● Tarefa proposta:
No relato sobre o fiado na barraca do Dail, quais itens a narradora mandou a irmã pendurar na primeira conta depois de adulta?

Quando não era o Dail na barraca, Ah! aí a coisa mudava de figura. Não tinha o menor jeito do fiado sair. Não tinha choro, nem vela ou criança melequenta pedindo ajuda que fizesse qualquer outra pessoa da família liberar a conta pra gente e se tivesse devendo então, já viu né? De certo ainda levaríamos um ‘sabão’ daqueles pra vir e fechar a conta na barraca.

O que acontece era que o Dail conhecia todo mundo e sabia dos perrengues da gente. Ele ouvia as crianças e sabia quem pegava fiado por que precisava (Mesmo a cachaça) e quem já extrapolava. O resto da família não, aquela galera nem sabia nossos nomes direito, não sabiam nada além dos seus olhares sem nenhum sorriso para as dificuldades alheia.

Bem, esse era o meu pensamento de menina pequena.

Cresci comecei a trabalhar e prometi pra mim mesma que nunca mais penduraria nada na barraca, mas as coisas não eram como eu imaginava e um dia, sem pensar duas vezes como se fosse a única saída plausível (melhor do que roubar), eu já estava pedindo a minha irmã pra ir no Dail e pendurar a minha primeira conta, depois de adulta e dona das obrigações de casa.

2 ovos, um miojo, uma sardinha em lata.

– Avisa que pago assim que o salário cair na conta.

E lá ia a minha irmã, morrendo de vergonha e retrucando pelo caminho inteiro, Chegava em casa e ela sempre dizia: “Nunca mais me manda ir comprar fiado. As pessoas olham a gente diferente e eu não gosto disso, além do mais o Dail é chato.”

Eu sabia que era verdade, mas dizia:
“Coisa da sua cabeça garota. Ninguém nem percebe que tu tá comprando fiado.”

– Então porque você não vai?

[Registros extraídos]
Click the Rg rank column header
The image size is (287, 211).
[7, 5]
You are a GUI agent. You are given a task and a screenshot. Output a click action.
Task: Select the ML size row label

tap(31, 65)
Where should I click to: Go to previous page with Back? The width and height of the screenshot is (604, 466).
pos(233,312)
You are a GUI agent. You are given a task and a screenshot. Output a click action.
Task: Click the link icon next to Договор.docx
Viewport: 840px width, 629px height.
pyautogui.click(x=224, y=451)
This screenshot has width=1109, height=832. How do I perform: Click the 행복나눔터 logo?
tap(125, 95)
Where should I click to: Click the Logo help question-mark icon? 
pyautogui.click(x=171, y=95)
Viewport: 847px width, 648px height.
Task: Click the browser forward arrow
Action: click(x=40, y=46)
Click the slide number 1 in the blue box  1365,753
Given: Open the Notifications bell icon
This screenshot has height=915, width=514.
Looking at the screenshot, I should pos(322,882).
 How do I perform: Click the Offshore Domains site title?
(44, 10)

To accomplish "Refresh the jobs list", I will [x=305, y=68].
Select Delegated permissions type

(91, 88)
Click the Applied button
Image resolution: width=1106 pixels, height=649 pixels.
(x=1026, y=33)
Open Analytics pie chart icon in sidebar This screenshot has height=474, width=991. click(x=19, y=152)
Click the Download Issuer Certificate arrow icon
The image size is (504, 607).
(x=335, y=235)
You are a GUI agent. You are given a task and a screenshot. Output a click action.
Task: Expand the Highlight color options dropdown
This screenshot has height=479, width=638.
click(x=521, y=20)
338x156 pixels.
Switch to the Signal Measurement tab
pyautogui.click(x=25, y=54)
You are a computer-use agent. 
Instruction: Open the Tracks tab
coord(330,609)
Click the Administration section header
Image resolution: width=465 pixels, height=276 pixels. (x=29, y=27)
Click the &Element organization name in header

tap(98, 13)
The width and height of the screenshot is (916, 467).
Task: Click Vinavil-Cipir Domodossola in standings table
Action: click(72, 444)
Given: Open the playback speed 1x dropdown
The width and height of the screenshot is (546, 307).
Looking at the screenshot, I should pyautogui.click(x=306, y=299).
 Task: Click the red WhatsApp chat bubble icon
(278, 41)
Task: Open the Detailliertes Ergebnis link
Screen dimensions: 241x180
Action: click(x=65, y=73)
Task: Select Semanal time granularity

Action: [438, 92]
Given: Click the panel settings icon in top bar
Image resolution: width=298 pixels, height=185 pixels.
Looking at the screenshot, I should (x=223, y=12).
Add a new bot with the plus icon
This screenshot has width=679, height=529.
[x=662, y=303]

● Resultado da tarefa:
2 ovos, um miojo e uma sardinha em lata.